Recorded data:
- - - - - - -
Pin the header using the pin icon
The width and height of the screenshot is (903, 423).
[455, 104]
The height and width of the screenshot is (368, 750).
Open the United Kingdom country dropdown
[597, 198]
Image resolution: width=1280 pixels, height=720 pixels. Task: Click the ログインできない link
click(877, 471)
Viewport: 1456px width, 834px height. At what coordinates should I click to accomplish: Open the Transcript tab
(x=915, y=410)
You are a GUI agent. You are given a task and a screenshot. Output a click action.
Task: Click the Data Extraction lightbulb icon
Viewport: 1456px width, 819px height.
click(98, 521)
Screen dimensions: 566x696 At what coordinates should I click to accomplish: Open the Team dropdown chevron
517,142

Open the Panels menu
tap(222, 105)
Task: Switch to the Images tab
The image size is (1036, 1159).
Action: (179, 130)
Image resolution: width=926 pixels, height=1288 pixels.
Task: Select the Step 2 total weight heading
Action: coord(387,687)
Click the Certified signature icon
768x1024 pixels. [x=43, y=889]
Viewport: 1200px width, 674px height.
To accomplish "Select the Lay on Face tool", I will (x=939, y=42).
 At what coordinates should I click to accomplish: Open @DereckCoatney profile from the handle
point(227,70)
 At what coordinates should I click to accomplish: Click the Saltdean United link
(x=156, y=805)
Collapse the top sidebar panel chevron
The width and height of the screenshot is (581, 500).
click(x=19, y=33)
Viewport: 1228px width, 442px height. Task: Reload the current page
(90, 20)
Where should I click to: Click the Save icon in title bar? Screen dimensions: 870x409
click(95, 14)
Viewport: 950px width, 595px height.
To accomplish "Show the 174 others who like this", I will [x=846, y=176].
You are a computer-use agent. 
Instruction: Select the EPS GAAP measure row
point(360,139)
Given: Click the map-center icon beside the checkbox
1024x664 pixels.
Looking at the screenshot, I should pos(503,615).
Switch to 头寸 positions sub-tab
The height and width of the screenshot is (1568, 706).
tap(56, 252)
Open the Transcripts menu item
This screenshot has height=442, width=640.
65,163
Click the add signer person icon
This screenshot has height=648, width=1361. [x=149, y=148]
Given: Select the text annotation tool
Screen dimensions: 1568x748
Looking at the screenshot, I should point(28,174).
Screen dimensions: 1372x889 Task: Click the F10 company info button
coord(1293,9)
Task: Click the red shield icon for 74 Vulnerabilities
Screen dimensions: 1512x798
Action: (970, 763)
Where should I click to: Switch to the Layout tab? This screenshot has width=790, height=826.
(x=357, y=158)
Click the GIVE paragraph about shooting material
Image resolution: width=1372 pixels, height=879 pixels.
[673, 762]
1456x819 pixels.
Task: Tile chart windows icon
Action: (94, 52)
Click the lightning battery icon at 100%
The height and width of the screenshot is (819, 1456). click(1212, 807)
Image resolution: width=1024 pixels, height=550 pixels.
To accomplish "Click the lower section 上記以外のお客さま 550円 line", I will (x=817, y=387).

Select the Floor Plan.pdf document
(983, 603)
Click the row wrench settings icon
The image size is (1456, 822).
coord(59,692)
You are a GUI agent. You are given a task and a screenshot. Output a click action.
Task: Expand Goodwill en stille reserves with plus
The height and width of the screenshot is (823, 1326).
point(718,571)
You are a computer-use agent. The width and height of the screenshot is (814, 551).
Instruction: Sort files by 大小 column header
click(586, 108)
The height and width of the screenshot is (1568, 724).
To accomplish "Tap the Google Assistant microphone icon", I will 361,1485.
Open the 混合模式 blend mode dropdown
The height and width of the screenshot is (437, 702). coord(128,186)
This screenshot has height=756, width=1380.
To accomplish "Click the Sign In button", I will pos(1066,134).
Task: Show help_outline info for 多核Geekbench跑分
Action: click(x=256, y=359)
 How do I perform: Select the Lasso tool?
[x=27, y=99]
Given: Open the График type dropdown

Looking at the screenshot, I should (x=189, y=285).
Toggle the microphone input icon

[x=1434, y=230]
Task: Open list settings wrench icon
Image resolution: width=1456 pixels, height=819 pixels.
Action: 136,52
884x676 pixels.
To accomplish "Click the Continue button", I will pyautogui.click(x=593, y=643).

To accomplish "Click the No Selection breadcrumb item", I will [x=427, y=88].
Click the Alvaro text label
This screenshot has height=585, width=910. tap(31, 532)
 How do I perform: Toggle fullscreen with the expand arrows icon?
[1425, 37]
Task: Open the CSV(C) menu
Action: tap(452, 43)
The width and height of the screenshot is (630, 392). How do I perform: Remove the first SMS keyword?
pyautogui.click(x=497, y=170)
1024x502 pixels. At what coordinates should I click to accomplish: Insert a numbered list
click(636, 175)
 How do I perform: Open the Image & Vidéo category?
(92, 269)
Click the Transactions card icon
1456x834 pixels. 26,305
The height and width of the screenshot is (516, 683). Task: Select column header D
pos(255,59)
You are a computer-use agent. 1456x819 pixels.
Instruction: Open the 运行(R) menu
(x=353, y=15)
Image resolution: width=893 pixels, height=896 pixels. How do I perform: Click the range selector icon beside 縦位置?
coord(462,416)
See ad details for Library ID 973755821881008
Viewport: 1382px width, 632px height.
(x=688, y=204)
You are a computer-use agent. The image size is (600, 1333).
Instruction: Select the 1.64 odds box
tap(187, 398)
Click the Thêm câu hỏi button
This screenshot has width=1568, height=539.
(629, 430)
- - - - - - -
_The task_.
Copy out every one of the items above word for word, changing nothing.

_The response_.
Pin the header using the pin icon
The width and height of the screenshot is (903, 423).
[455, 104]
The height and width of the screenshot is (368, 750).
Open the United Kingdom country dropdown
[597, 198]
Image resolution: width=1280 pixels, height=720 pixels. Task: Click the ログインできない link
click(877, 471)
Viewport: 1456px width, 834px height. At what coordinates should I click to accomplish: Open the Transcript tab
(x=915, y=410)
You are a GUI agent. You are given a task and a screenshot. Output a click action.
Task: Click the Data Extraction lightbulb icon
Viewport: 1456px width, 819px height.
click(98, 521)
Screen dimensions: 566x696 At what coordinates should I click to accomplish: Open the Team dropdown chevron
517,142

Open the Panels menu
tap(222, 105)
Task: Switch to the Images tab
The image size is (1036, 1159).
Action: (179, 130)
Image resolution: width=926 pixels, height=1288 pixels.
Task: Select the Step 2 total weight heading
Action: coord(387,687)
Click the Certified signature icon
768x1024 pixels. [x=43, y=889]
Viewport: 1200px width, 674px height.
To accomplish "Select the Lay on Face tool", I will (x=939, y=42).
 At what coordinates should I click to accomplish: Open @DereckCoatney profile from the handle
point(227,70)
 At what coordinates should I click to accomplish: Click the Saltdean United link
(x=156, y=805)
Collapse the top sidebar panel chevron
The width and height of the screenshot is (581, 500).
click(x=19, y=33)
Viewport: 1228px width, 442px height. Task: Reload the current page
(90, 20)
Where should I click to: Click the Save icon in title bar? Screen dimensions: 870x409
click(95, 14)
Viewport: 950px width, 595px height.
To accomplish "Show the 174 others who like this", I will [x=846, y=176].
You are a computer-use agent. 
Instruction: Select the EPS GAAP measure row
point(360,139)
Given: Click the map-center icon beside the checkbox
1024x664 pixels.
Looking at the screenshot, I should pos(503,615).
Switch to 头寸 positions sub-tab
The height and width of the screenshot is (1568, 706).
tap(56, 252)
Open the Transcripts menu item
This screenshot has height=442, width=640.
65,163
Click the add signer person icon
This screenshot has height=648, width=1361. [x=149, y=148]
Given: Select the text annotation tool
Screen dimensions: 1568x748
Looking at the screenshot, I should point(28,174).
Screen dimensions: 1372x889 Task: Click the F10 company info button
coord(1293,9)
Task: Click the red shield icon for 74 Vulnerabilities
Screen dimensions: 1512x798
Action: (970, 763)
Where should I click to: Switch to the Layout tab? This screenshot has width=790, height=826.
(x=357, y=158)
Click the GIVE paragraph about shooting material
Image resolution: width=1372 pixels, height=879 pixels.
[673, 762]
1456x819 pixels.
Task: Tile chart windows icon
Action: (94, 52)
Click the lightning battery icon at 100%
The height and width of the screenshot is (819, 1456). click(1212, 807)
Image resolution: width=1024 pixels, height=550 pixels.
To accomplish "Click the lower section 上記以外のお客さま 550円 line", I will (x=817, y=387).

Select the Floor Plan.pdf document
(983, 603)
Click the row wrench settings icon
The image size is (1456, 822).
coord(59,692)
You are a GUI agent. You are given a task and a screenshot. Output a click action.
Task: Expand Goodwill en stille reserves with plus
The height and width of the screenshot is (823, 1326).
point(718,571)
You are a computer-use agent. The width and height of the screenshot is (814, 551).
Instruction: Sort files by 大小 column header
click(586, 108)
The height and width of the screenshot is (1568, 724).
To accomplish "Tap the Google Assistant microphone icon", I will 361,1485.
Open the 混合模式 blend mode dropdown
The height and width of the screenshot is (437, 702). coord(128,186)
This screenshot has height=756, width=1380.
To accomplish "Click the Sign In button", I will pos(1066,134).
Task: Show help_outline info for 多核Geekbench跑分
Action: click(x=256, y=359)
 How do I perform: Select the Lasso tool?
[x=27, y=99]
Given: Open the График type dropdown

Looking at the screenshot, I should (x=189, y=285).
Toggle the microphone input icon

[x=1434, y=230]
Task: Open list settings wrench icon
Image resolution: width=1456 pixels, height=819 pixels.
Action: 136,52
884x676 pixels.
To accomplish "Click the Continue button", I will pyautogui.click(x=593, y=643).

To accomplish "Click the No Selection breadcrumb item", I will [x=427, y=88].
Click the Alvaro text label
This screenshot has height=585, width=910. tap(31, 532)
 How do I perform: Toggle fullscreen with the expand arrows icon?
[1425, 37]
Task: Open the CSV(C) menu
Action: tap(452, 43)
The width and height of the screenshot is (630, 392). How do I perform: Remove the first SMS keyword?
pyautogui.click(x=497, y=170)
1024x502 pixels. At what coordinates should I click to accomplish: Insert a numbered list
click(636, 175)
 How do I perform: Open the Image & Vidéo category?
(92, 269)
Click the Transactions card icon
1456x834 pixels. 26,305
The height and width of the screenshot is (516, 683). Task: Select column header D
pos(255,59)
You are a computer-use agent. 1456x819 pixels.
Instruction: Open the 运行(R) menu
(x=353, y=15)
Image resolution: width=893 pixels, height=896 pixels. How do I perform: Click the range selector icon beside 縦位置?
coord(462,416)
See ad details for Library ID 973755821881008
Viewport: 1382px width, 632px height.
(x=688, y=204)
You are a computer-use agent. The image size is (600, 1333).
Instruction: Select the 1.64 odds box
tap(187, 398)
Click the Thêm câu hỏi button
This screenshot has width=1568, height=539.
(629, 430)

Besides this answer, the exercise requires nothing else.